Skip to content

Canary CLI — Requirements Gap Analysis (Updated: 2025-09-20)

Scope & Method

Scanned repository root . using ad-hoc legacy scanner (main.go + scan.go + verify.go) built with:

go build -o ./bin_canary ./scan.go ./verify.go ./main.go
./bin_canary --root . --out status.json --csv status.csv

Skip set (hard-coded): .git, node_modules, vendor, bin, zig-out, .zig-cache, .crush, data, certs.

Evidence artifacts: ./status.json (pretty JSON) and ./status.csv (row explosion). No acceptance test harness or benches present. Verification mode not exercised against CBIN-### because tokens absent.

Recent Updates

None in this codebase matching the canonical spec.
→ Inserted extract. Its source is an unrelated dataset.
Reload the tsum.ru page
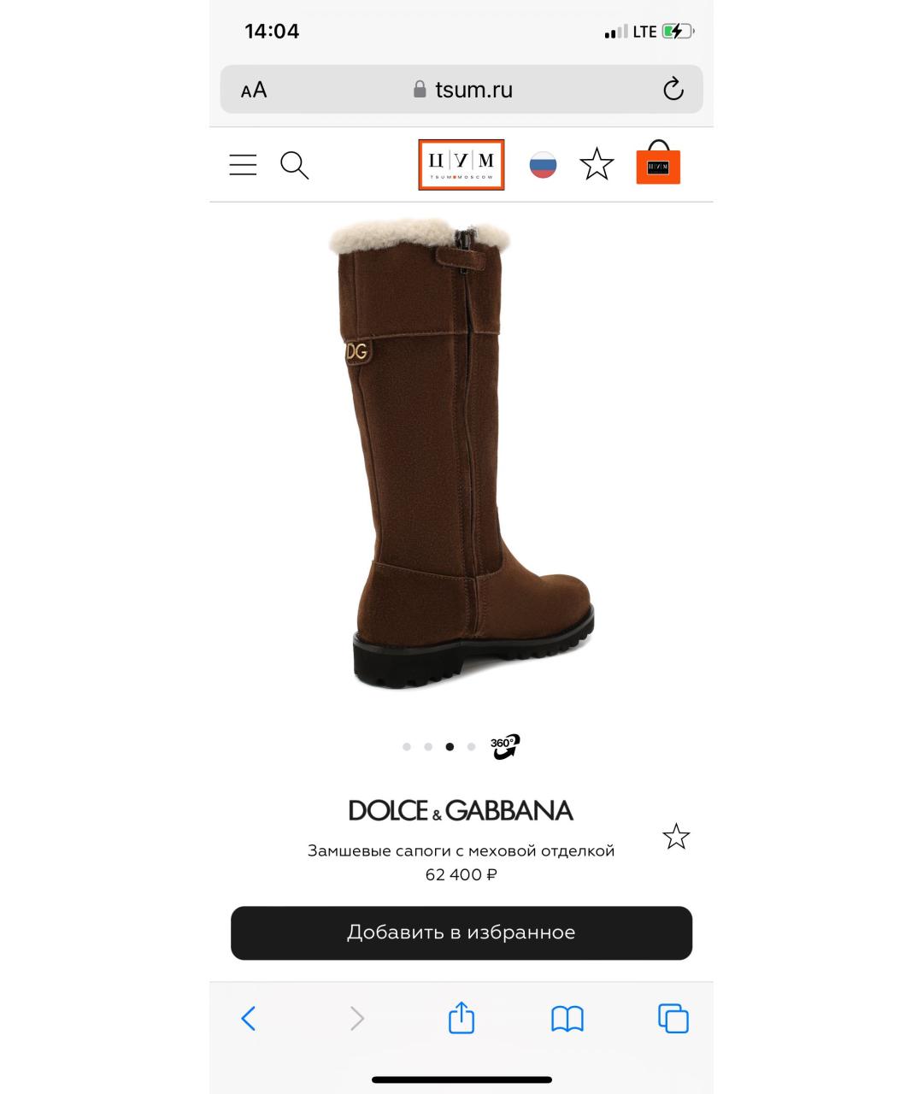 point(673,89)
Implementation predates new CBIN-### prefix and 30-day staleness rule. No self-canary tokens (CBIN-101..103). JSON not minified, missing stable zero-count buckets. No GitHub Actions workflow for self-verify.
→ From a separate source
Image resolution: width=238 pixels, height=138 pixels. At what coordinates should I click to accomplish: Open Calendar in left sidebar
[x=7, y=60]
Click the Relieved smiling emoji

Implemented Map (by ASPECT)

API

  • Legacy token parse for REQ-GQL-### lines (no normalization to CBIN-###).

CLI

  • Flags: -root, -out, -csv, -verify, -strict (but -strict uses 60-day window, spec wants 30-day). Missing --skip flag and canonical naming (--root, etc. acceptable but binary name mismatch: expected canaryscan).

Engine

  • Streaming scan via filepath.WalkDir, basic binary file skip heuristic. Lacks RE2 skip regex, lacks performance metrics, no parallelism or benchmarks.

Docs

  • README documents legacy token format (REQ-GQL-###). GAP / NEXT / CHECKLIST placeholders replaced in this update.
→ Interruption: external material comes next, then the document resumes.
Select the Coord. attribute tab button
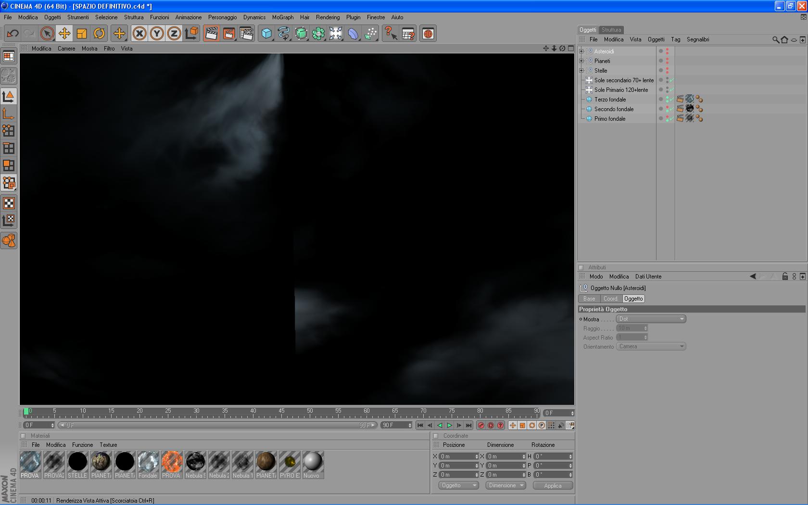The height and width of the screenshot is (505, 808). click(611, 299)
Status Grid (Checklist Projection)

See CHECKLIST.md for canonical table. Summary: all requirements CBIN-101..103 are currently ◻ (missing) because tokens do not exist yet; partial legacy parsing & CSV gives Overall ◐ in select columns (see evidence notes below).

Cross-Cutting Gaps

  1. Prefix mismatch: REQ-GQL-### vs required CBIN-###.
  2. Missing required self-canary tokens CBIN-101..103 (ScannerCore, VerifyGate, StatusJSON).
  3. JSON schema drift: pretty-printed, unordered status buckets (missing zeroed statuses) vs required minified deterministic order.
  4. CSV determinism: no explicit stable sort ordering beyond iteration order; needs guaranteed ordering.
  5. Verify semantics: regex differs (implementedRe broad), needs strict ^✅ CBIN-### and fail on lack of TESTED/BENCHED tokens.
  6. Staleness window: 60 days; requirement = 30 days.
  7. No staleness diagnostics format (CANARY_STALE REQ=... updated=... age_days=...). Current code logs aggregated message.
  8. No --skip regex flag (hard-coded directories reduce flexibility).
  9. No acceptance tests / benchmarks; no CI workflow gating.
  10. Performance unknown; no evidence meeting 50k files <10s requirement.

Milestones

Short (next 1-2 slices)

  • Implement new tools/canary/ scanner with canonical CLI name ./bin/canary (or canaryscan per spec) supporting --skip regex, minified JSON, deterministic CSV, strict enums.
  • Seed self-canary tokens CBIN-101..103 in main.go, verify.go, status.go (new file) with STATUS=TESTED/IMPL as per spec and acceptance test harness.
  • Implement 30-day staleness check with per-token diagnostics CANARY_STALE ....
  • Add strict verify regex and exit code 2 on over-claim with diagnostic CANARY_VERIFY_FAIL REQ=....

Mid (after baseline passes)

  • Add acceptance tests (fixture summary, overclaim, stale, self-verify) under tools/canary/internal/... harness.
  • Add benchmarks BenchmarkCANARY_CBIN_101_Engine_Scan etc. capturing ns/op, allocs/op; set initial guardrails.
  • Introduce performance measurement harness for 10k mock files scaling.

Long

  • Parallel scanning & streaming writer for large repos; memory profiling to ensure <512 MiB.
  • Enhanced output: optional markdown summary, diff vs previous status.json.
  • Token auto-fix subcommand suggestions & stale remediation command.

Evidence Notes

  • status.json shows legacy IDs and only counts actual discovered statuses (STUB, TESTED) without zero buckets for other statuses.
  • No canonical CBIN IDs; thus all target requirements considered unmet.
  • Lack of self-canary tokens blocks dogfood acceptance case.
  • Staleness threshold mismatch (60d vs 30d) and aggregated error output prevents required per-line diagnostics.

Prepared 2025-09-20 based on current repository state before canonical implementation migration.